Tasty Tuesday - Roasted Ratatouille Spread - ONLY 1 WW Point! | Things to Do In New Jersey

Tasty Tuesday – Roasted Ratatouille Spread!

Welcome to Tasty Tuesday at Things To Do In New Jersey!

One of the things I love most about summer in the Garden State is the wide variety of fresh vegetables coming from our New Jersey farms. My kitchen is busting at the seams with eggplants, tomatoes, sweet peppers, hot peppers, zucchini, yellow squash, and fresh herbs to boot! The other day I decided to take all these Jersey Fresh veggies and make a tasty, nutritious snack. I couldn’t find quite what I was looking for, so I adapted a few recipes and came up with… Roasted Ratatouille Spread!

WOW. This was so delicious (and, as an extra bonus, the vegetables filled my kitchen with a wonderful aroma as they roasted)! We ate it with crostini and all the boys asked if I could make it again soon. Yep, I think this one’s a keeper!
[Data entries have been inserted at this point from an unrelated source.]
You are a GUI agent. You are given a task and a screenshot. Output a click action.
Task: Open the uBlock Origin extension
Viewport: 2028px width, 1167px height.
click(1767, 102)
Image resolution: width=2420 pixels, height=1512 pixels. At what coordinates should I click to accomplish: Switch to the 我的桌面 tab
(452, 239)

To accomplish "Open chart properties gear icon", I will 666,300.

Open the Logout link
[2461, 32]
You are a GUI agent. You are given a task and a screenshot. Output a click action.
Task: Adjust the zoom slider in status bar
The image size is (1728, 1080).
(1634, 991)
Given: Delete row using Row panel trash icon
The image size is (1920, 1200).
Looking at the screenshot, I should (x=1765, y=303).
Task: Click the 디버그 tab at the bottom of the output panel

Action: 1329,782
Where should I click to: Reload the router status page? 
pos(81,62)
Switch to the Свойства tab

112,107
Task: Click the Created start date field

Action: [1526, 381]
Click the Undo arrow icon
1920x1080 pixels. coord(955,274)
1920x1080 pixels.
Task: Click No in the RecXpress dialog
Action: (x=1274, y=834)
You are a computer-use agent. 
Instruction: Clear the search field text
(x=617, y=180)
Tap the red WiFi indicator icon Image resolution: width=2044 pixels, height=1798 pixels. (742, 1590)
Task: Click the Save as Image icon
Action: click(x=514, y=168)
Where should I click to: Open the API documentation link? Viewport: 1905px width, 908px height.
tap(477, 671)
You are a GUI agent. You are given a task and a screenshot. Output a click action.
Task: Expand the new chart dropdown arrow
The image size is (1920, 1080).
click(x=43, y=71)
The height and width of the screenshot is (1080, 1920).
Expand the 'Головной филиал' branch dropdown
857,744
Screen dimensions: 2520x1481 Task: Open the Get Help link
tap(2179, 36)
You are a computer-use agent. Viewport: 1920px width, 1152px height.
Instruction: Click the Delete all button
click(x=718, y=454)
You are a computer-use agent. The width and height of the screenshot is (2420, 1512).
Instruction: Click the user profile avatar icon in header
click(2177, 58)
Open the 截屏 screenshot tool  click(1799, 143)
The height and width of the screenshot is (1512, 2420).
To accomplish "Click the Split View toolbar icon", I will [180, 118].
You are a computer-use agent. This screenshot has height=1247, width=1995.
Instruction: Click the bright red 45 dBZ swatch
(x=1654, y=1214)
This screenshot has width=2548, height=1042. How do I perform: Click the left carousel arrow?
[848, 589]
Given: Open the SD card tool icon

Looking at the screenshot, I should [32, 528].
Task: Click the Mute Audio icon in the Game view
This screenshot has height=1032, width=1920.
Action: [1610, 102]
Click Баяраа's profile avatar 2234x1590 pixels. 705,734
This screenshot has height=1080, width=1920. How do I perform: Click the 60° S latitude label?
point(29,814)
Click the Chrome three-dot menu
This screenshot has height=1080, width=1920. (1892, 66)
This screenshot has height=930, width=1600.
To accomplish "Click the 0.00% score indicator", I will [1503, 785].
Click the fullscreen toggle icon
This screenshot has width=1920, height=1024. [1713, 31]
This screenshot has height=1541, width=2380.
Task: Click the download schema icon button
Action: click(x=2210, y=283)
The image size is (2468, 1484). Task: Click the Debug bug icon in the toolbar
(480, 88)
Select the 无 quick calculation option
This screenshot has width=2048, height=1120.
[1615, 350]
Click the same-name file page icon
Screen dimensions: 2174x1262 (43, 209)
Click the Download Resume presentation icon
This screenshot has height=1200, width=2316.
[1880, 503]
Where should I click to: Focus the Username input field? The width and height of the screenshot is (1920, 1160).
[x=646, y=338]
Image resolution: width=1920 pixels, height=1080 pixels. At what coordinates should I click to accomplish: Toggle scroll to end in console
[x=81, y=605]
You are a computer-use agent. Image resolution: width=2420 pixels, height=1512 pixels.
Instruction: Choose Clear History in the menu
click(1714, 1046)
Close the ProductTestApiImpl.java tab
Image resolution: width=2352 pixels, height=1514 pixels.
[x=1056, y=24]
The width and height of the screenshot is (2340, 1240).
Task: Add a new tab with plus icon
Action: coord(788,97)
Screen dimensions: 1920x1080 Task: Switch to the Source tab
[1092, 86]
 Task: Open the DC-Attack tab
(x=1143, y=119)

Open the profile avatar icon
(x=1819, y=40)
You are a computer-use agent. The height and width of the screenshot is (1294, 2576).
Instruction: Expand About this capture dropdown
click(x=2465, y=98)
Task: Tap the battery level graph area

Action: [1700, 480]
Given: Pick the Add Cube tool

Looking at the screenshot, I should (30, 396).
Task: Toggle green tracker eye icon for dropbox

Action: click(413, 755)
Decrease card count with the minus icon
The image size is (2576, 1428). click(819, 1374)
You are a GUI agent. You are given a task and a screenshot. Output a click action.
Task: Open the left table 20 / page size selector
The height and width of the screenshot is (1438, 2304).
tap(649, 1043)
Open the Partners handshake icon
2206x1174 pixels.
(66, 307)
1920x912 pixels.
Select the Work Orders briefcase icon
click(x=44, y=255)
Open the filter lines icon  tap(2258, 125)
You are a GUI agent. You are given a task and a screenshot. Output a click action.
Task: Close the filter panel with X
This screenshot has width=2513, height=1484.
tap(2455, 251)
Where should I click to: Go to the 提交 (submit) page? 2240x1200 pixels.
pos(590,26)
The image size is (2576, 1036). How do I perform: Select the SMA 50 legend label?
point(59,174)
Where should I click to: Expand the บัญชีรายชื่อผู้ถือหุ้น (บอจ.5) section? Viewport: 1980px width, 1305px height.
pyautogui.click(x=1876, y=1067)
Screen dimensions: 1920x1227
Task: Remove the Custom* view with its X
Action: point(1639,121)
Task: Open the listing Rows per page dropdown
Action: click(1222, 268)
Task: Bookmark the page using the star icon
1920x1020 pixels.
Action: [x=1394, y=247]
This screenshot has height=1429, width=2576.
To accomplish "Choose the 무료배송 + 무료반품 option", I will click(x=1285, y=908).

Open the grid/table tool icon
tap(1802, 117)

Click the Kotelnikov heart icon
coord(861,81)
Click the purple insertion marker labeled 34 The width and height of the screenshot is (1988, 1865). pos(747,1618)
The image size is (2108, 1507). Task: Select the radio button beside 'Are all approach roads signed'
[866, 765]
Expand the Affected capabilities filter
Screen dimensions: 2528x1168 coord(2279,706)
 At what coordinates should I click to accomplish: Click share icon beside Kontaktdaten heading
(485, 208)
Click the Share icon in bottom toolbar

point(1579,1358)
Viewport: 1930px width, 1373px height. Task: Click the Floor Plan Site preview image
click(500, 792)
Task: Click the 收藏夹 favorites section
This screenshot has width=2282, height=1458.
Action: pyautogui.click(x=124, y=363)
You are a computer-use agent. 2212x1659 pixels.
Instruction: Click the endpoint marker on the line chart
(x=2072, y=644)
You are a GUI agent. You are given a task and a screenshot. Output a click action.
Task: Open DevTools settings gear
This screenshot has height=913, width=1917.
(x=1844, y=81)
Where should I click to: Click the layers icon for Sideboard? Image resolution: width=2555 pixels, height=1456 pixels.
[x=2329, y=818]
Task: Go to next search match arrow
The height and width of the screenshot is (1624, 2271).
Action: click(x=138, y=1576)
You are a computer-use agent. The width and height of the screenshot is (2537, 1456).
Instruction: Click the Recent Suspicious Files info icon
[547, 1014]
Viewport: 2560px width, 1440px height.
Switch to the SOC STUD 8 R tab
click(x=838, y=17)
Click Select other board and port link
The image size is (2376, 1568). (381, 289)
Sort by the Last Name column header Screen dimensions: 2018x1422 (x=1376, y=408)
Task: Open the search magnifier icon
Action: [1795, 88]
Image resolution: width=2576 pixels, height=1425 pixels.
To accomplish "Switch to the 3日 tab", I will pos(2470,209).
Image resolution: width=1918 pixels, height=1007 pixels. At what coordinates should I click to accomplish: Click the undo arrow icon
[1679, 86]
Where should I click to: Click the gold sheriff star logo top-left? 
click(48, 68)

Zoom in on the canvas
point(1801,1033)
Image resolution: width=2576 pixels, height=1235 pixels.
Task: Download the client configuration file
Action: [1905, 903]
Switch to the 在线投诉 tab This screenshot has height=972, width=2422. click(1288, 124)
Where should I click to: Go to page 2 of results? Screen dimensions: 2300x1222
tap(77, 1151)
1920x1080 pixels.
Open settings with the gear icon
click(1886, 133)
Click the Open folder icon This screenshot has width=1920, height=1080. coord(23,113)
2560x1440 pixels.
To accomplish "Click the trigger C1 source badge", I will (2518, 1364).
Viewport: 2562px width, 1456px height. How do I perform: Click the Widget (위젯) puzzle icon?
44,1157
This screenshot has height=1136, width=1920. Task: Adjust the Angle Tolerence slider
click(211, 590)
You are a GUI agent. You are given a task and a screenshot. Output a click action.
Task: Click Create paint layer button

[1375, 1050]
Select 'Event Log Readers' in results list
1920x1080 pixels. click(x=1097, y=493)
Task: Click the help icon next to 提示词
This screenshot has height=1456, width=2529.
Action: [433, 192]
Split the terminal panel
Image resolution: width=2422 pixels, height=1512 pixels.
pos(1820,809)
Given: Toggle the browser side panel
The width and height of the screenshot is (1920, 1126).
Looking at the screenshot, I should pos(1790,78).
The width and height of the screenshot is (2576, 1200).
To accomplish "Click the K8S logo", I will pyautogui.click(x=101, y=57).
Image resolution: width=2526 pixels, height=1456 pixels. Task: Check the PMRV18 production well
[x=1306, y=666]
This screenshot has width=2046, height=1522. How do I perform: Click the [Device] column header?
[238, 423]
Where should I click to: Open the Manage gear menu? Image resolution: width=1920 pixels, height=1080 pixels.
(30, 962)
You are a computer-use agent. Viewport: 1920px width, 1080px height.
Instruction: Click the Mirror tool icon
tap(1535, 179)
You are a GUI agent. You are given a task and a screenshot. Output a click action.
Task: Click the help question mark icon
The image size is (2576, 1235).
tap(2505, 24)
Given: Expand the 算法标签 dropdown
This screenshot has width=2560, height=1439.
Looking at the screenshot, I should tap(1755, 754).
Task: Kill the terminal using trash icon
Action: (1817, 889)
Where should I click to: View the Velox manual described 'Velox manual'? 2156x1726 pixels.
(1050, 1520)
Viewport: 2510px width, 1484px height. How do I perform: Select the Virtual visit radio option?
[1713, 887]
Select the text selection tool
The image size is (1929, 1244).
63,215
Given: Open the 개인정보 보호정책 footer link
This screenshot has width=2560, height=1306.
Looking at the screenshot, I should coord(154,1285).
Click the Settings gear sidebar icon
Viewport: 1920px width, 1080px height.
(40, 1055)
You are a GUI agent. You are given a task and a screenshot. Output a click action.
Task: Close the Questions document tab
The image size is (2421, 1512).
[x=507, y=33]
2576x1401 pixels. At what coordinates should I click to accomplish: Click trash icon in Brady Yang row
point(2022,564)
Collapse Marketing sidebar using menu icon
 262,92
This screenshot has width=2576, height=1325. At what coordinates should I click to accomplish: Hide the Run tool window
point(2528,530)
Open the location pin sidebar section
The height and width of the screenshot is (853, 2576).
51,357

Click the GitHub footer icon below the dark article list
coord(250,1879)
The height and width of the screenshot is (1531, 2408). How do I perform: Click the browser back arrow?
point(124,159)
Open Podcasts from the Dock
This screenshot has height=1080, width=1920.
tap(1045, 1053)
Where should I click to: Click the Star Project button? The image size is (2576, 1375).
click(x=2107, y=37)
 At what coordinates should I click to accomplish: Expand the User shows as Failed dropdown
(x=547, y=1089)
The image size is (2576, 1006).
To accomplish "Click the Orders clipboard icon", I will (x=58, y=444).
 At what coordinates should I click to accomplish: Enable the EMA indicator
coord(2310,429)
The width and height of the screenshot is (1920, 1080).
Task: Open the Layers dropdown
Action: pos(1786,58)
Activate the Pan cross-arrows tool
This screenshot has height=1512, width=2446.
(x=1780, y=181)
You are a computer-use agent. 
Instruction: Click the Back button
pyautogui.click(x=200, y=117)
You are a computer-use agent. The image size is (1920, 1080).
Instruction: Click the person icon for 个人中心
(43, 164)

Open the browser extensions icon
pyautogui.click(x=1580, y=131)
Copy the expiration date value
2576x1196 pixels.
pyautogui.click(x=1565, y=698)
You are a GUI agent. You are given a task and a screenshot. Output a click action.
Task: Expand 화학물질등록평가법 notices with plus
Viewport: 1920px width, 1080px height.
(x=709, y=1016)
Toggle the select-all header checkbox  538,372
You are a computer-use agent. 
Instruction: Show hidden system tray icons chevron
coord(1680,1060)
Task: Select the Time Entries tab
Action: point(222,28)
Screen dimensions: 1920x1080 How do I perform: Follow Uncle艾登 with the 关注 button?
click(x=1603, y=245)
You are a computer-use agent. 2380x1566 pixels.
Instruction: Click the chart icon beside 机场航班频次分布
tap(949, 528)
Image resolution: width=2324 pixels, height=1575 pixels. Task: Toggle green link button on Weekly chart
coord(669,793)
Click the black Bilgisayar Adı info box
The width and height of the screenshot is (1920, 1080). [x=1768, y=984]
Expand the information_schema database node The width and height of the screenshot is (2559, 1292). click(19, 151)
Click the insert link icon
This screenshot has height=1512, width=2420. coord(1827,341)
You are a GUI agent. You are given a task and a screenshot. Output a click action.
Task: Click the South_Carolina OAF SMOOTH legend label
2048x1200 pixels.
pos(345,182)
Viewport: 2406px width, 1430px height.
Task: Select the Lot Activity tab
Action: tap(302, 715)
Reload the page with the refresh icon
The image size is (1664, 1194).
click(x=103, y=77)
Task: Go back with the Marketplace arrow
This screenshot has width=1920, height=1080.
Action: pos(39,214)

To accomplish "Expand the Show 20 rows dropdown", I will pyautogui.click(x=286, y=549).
In addition to being super-yummy, this recipe is low in fat and high in fiber, making it a great snack for anyone watching their weight! I calculated the points, and one 1/4 cup serving equals just 1 Weight Watchers PointsPlus point.

Roasted Ratatouille Spread

1 small eggplant (about 1 pound)
1 small zucchini
1 small yellow squash
1 medium yellow onion
2 red bell peppers
1 pound ripe plum tomatoes
6-8 cloves of garlic, peeled
3 Tbsp. olive oil
3/4 tsp. salt
1 tsp. black pepper
2 tsp. dried oregano or 2 Tbsp. fresh oregano

Preheat the oven to 400°F.

Cut the eggplant. zucchini, yellow squash, onion, bell peppers, and tomatoes into 1-inch chunks. Toss the vegetables and peeled garlic cloves with olive oil and spread in a large rimmed baking pan. Sprinkle with salt and pepper.

Roast the vegetables for about 45 minutes, until the edges start to get a bit brown. Remove from the oven and allow to cool slightly.

Put all of the vegetables and the oregano in a food processor and process until the mixture is smooth. Transfer to a serving bowl and refrigerate for at least an hour prior to serving. Serve with crackers, pita chips, or crostini. Can also be used as a dip for crudités or a sandwich spread.

Note: I did not use hot peppers in this recipe but, if you’d like your spread to be extra zesty, you could toss a seeded jalapeño in with the vegetables as they roast.